After the conversation, the priest Vladimir Bykov presented the “Holy Gospel” to those who wished, and then the students were offered an excursion to the Orthodox Library of the Spiritual and Educational Center, as well as to the gym. Many of the guys enjoyed their physical abilities in the gym, and some of them signed up for classes.

If we turn to history, the school as a “social institution” began to take shape in 988, it was from this year that Prince Vladimir “sowed the book word in the hearts of faithful people.” Christianity gave birth to a great many Russian sages, thinkers, philosophers. The centers of education in feudal Russia were monasteries. The largest of them not only taught literacy, but also prepared for church and public service. Such centers of education were the monasteries: Chudov, Spaso-Andronikovsky, Simonov, Trinity-Sergiev, Kiev-Pechersk, Holy Dormition Pechersk and others.

Our great Russian poet Alexander Pushkin most successfully and figuratively revealed the role of monasteries: “We owe our history to monks, and therefore to our enlightenment.”

Dialectics, which included theology, arithmetic, ethics, music, politics, economics, and rhetoric, were studied in monastic schools. “A Word about Igor’s Regiment”, “Prayer of Daniel Zatochnik”, “Kiev-Pechersk Paterik” were written in the monasteries. The most complete picture of all the parameters of the life of the monasteries is given by the lives of the saints, that is, the biographical literature. Education and upbringing were perceived here as a whole and were most fully embodied in the sermons, which carried moral and pedagogical, social and epistemological charges.

The first state document, which set out the tasks in the field of education, was the Resolution of the Hundred-Headed Council of 1551. In Russia, schools began to be established in which the training of clergy was combined with the education of youth in the spirit of education.

In seventeenth-century Russia, two forms of education became widespread: a) schools in which people of “all ranks and ranks”, children of the “glorious and poor” and up to the last farmers were educated; b) home education of children of the nobility. Boris Godunov founded his plan of public education, which planned to cover Russia with a network of educational schools, to establish a university in Moscow, to send young people abroad to study various sciences and foreign languages.

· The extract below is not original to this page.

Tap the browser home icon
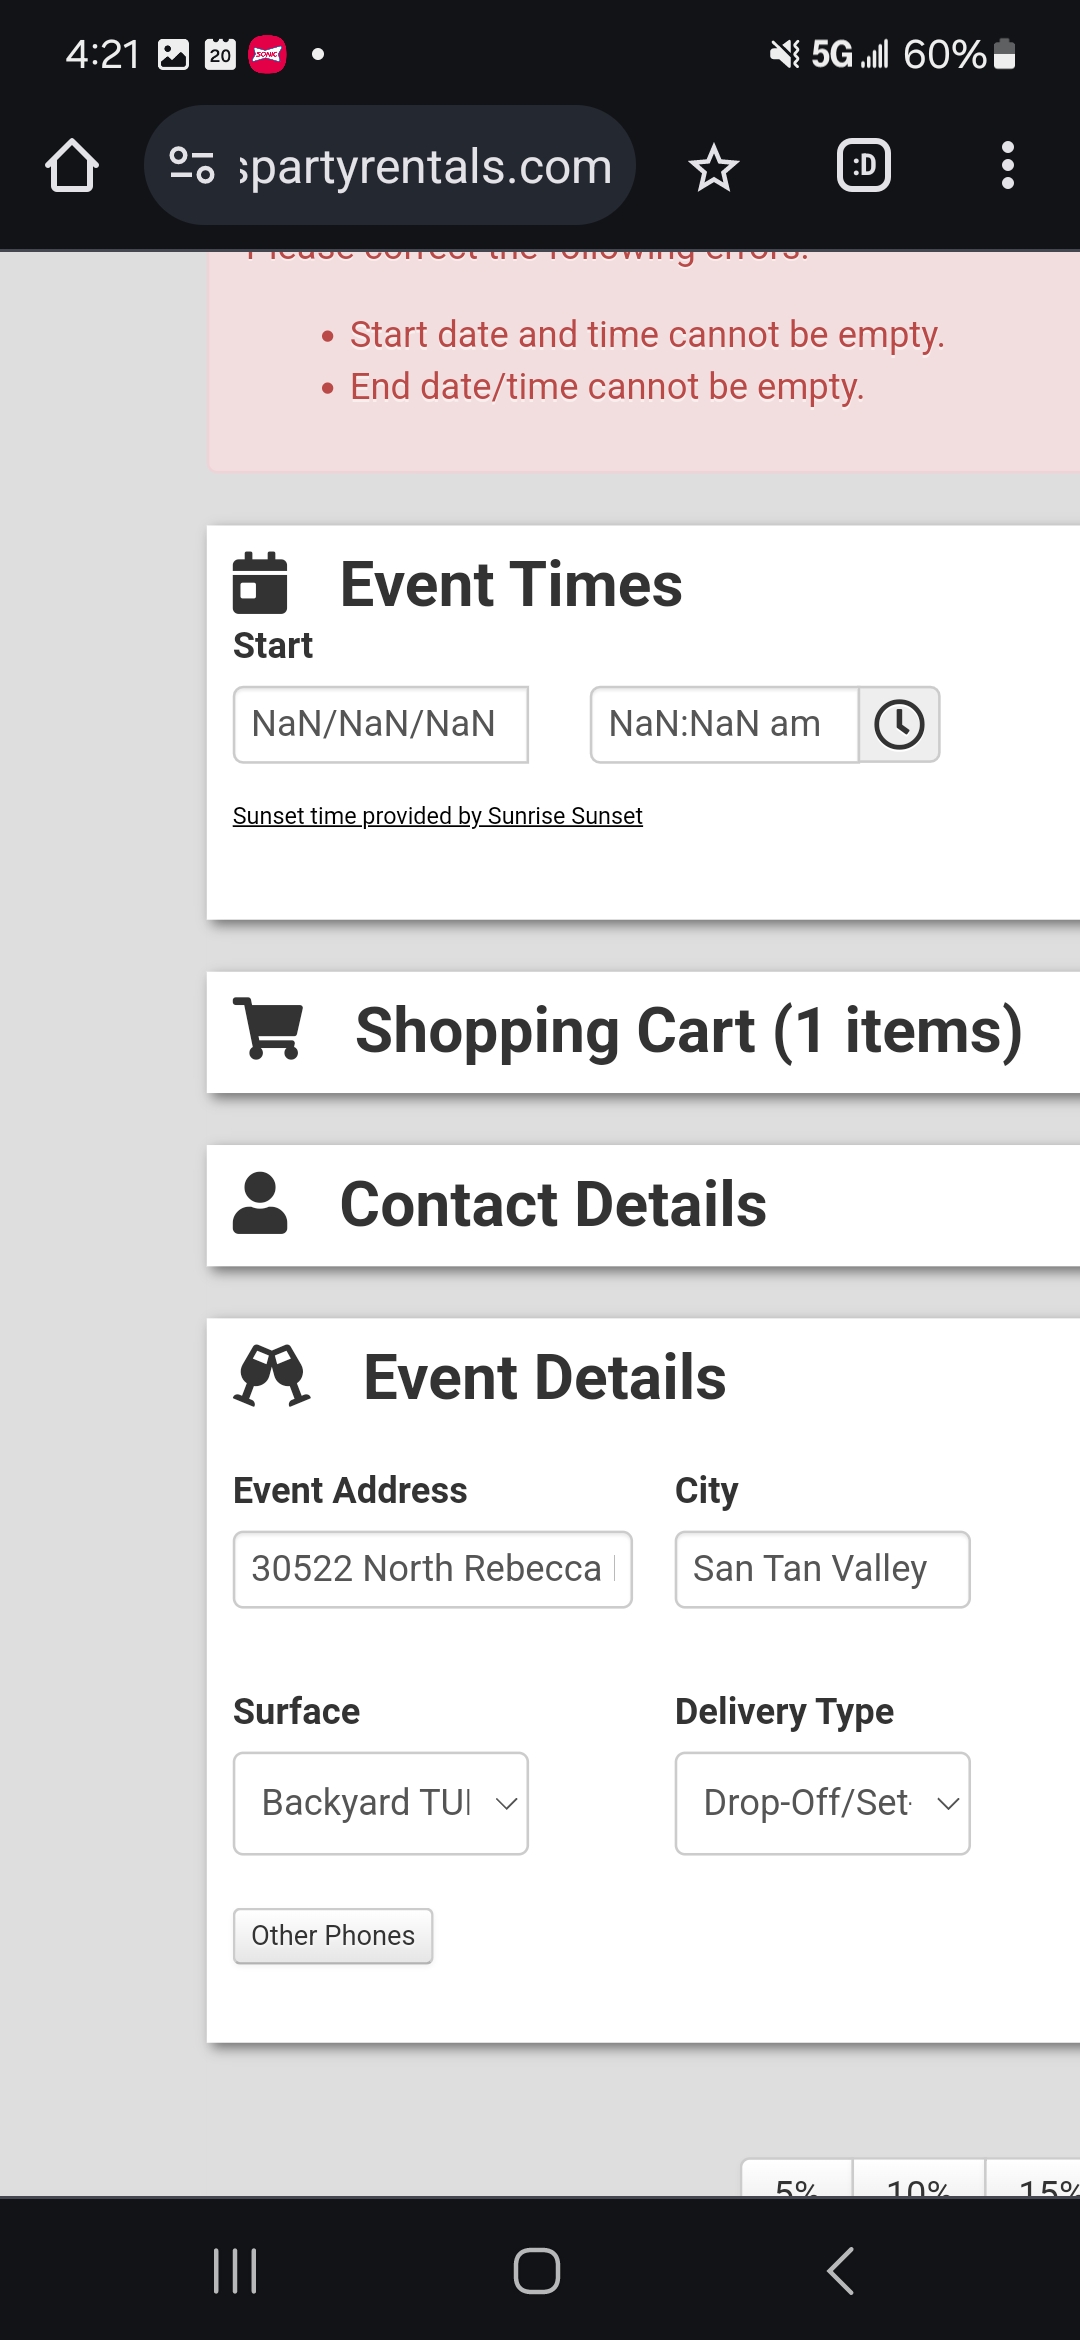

The appearance of the first supporters of secular education dates back to the 17th century. For the first time the problem of compatibility of faith and knowledge was substantiated in the works of Simeon Polotsky (1629-1680), Carnon Istomin (1650-1717), Sylvester Medvedev (1641-1691).

The education system in Russia has acquired its own features and characteristics. The entire population was covered by the parish education system, in which the leading role belonged to sermons, instructions and teachings. The leading role in public education remained with the church, monasteries and the clergy.

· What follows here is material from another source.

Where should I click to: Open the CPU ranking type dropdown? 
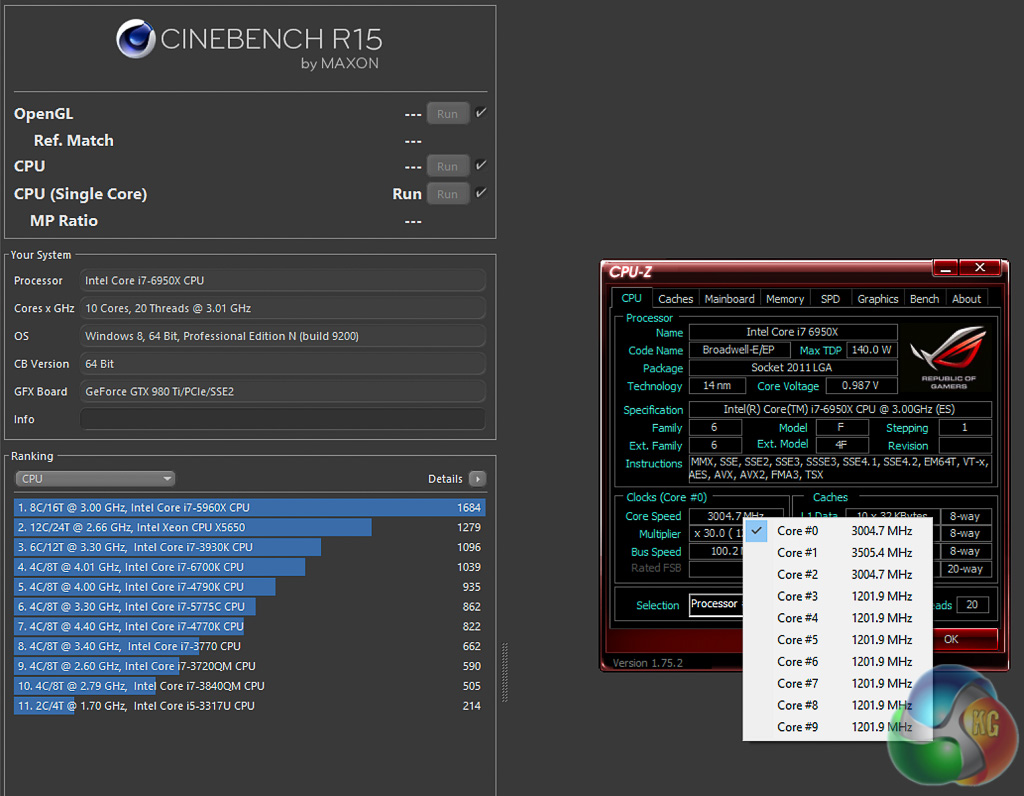point(95,479)
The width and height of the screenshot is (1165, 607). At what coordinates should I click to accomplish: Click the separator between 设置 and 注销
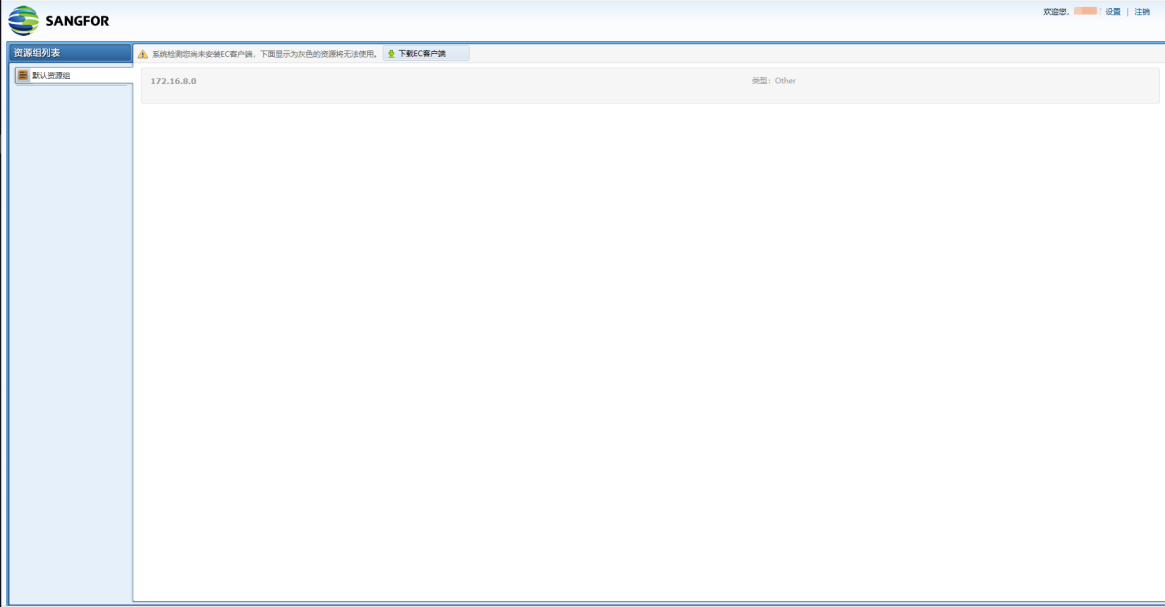1127,12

In 1865 the Slavic-Greco-Roman Academy was organized in Moscow. This was the beginning of classical higher education in Russia. Russian schools in which teaching was conducted in Russian were widely developed. In 1721, the Spiritual Regulations were published, according to which the training of the clergy was entrusted to bishop’s schools and seminaries. On January 28, 1724, the Senate Decree on the Establishment of the Academy of Sciences and Arts was issued. Peter’s system of education, being primarily professional, bore many features of the future class school. The name of Peter the Great is associated with the beginning of military and engineering education in Russia. On January 12, 1735, the Moscow University was founded by the Decree of Empress Elizabeth Petrovna. Catherine the Second made her adjustments to the system of public education: “every person must be brought up in the consciousness of his duty to the Supreme Being, society, to himself.”